Source document section start

As a small child I imagined the flip side of that dilemma with my toys. It seemed to this boy, to be the answer to all problems. As I was growing into a young man and then young adult I began to see the other side of that coin of privilege and abundance I’d wished for — and all the problems it creates for all of us, including its proudest possessors.

Little David, age 3, with his wonderful big sister Helen (then age 17).

Meanwhile, reading is also important for peace of mind. Even if it riles incessantly at times, you learn. I have been a longtime reader of the “financials” and its world. It’s a personal curiosity that began when I had a rich uncle (rich for our circumstances) when I was a kid. He always got the Wall Street Journal. I was about twelve when I first picked it up to see what Unk was reading. I was looking for clues to a better life than the one I was experiencing back home.

Like a lot of American young men of my generation – I even had an early — very superficial –interest in the stock market for what it represented in the image of “financial stability.” In my late 20s, married and attempting to be stable and practical, I got a job as a Registered Rep at Harris, Upham & Company, an old line private stock brokerage firm.

I was a lousy salesman but loved learning about the markets, and the Money. I’ve never had a lot of money but markets are about The Money. Money is our common language — for all of us. It is the civilization we live in, and have lived in for many centuries, BC and AD. It’s our way of communicating about the essential needs in human life. And I am interested in all that it evokes, provokes and invokes in us.

Now, in these modern times, with all of the warnings we’re getting about our fiscal future, I recently discovered a website “Tom Dyson’s Postcards From The Fringe” Interestingly it doesn’t have anything to do with making money. It’s part of a larger site called Rogue Economics which also carries a financially-oriented site called Bill Bonner’s Diary which I’ve been reading regularly for years.

The Dyson family, on the move again, here in the canyons of Utah.

Both sites are autobiographical as well as providing valuable thought and information about the state of our world. Tyson, who looks to be a man in his mid-40s, evidently very successful in the financial world, has been traveling with his wife and three young children (two boys and a girl) all over America, backroads especially. I think this is their third year of being vagabonds (while he’s looking after his financial interests which he includes in his copy). But what he has for me, and I’d guess most of his readers, is his travel stories. We’re traveling with him.

Source document section end
Record extracts section start

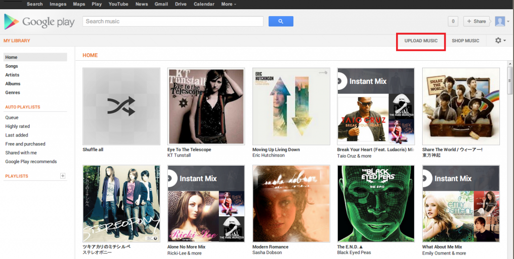The width and height of the screenshot is (514, 259).
Task: Add a new playlist with plus icon
Action: pos(63,176)
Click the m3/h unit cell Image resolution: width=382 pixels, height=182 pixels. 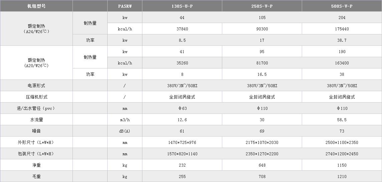(x=125, y=120)
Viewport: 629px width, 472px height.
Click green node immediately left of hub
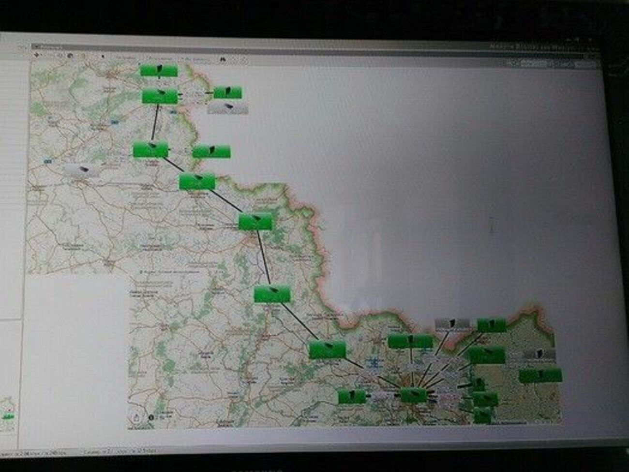pos(351,396)
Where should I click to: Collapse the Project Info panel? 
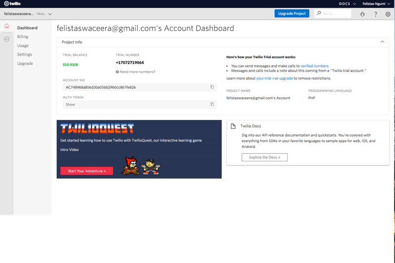(382, 42)
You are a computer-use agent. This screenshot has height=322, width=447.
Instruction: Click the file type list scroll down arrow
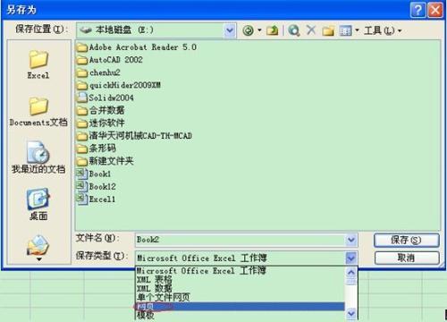tap(351, 314)
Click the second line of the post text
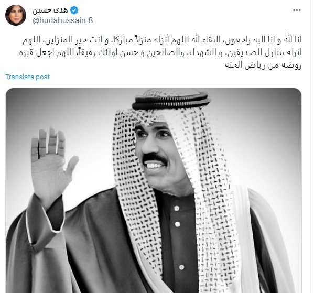 (160, 52)
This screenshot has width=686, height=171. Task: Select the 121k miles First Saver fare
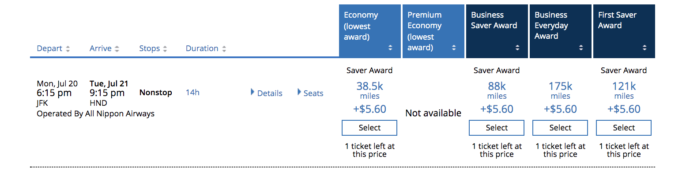(x=624, y=128)
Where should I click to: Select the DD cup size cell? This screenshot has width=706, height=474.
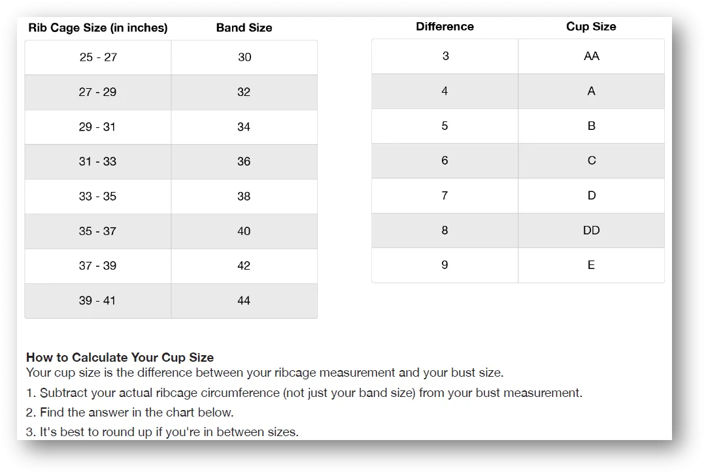(591, 230)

Record extracts section end

## Exercise tasks
- 1) Answer the following from the personal essay:
(a) At about what age did the writer first pick up the Wall Street Journal?
(b) What position did the writer take in his late 20s, and at which firm?
(c) What larger site is "Tom Dyson's Postcards From The Fringe" part of?
- 2) Write what follows the last sentence of the personal essay, keeping its voice and first-person perspective.

## Answers given
- 1)
(a) About twelve.
(b) Registered Rep at Harris, Upham & Company.
(c) Rogue Economics.

- 2)
The descriptions are very down home — apt and realistic and an eye out always for the solace of nature’s beauty. It tugs on thoughts and dreams of adventure for us, Good Adventure. Reading it almost daily I am taking another trip (to calm the anxiety), an adventure where I find myself thinking of what a fascinating adventure to be on the road at this moment in America. For the Dysons it is freedom, the kind we grew up learning about. They see beauty and the real down-home world that most of us live in or would like tto live in.

Visit Tom Dyson’s Postcards From the Fringe.

More good news. Meanwhile, back here in little ole New York, Mother Nature’s gifts are bursting all over. Yesterday afternoon, I drove JH through my routes for the West Side (and Zabar’s) and back through the 86th (going west) and 79th Street (traveling east) transverses which are bursting with Mother Nature’s gifts right here in the middle of New York City. You can think for a moment you’re in another world, peaceful and fine.

I also learned exactly how quickly the transition from Fifth Avenue to Central Park West. About a minute and a half each way; a miracle in the town with millions of cars everywhere. Below we are traveling west on the 86th Street transverse to Central Park West.

Rain had been in the forecast, leaving us with a very dry day until about 5:30 in the afternoon, when I had stopped by JH’s building to drop off an envelope, and it came down. All at once. It poured for the better part of an hour, and then it stopped. An hour or so later I was at dinner — outside — with a friend. Perfect weather.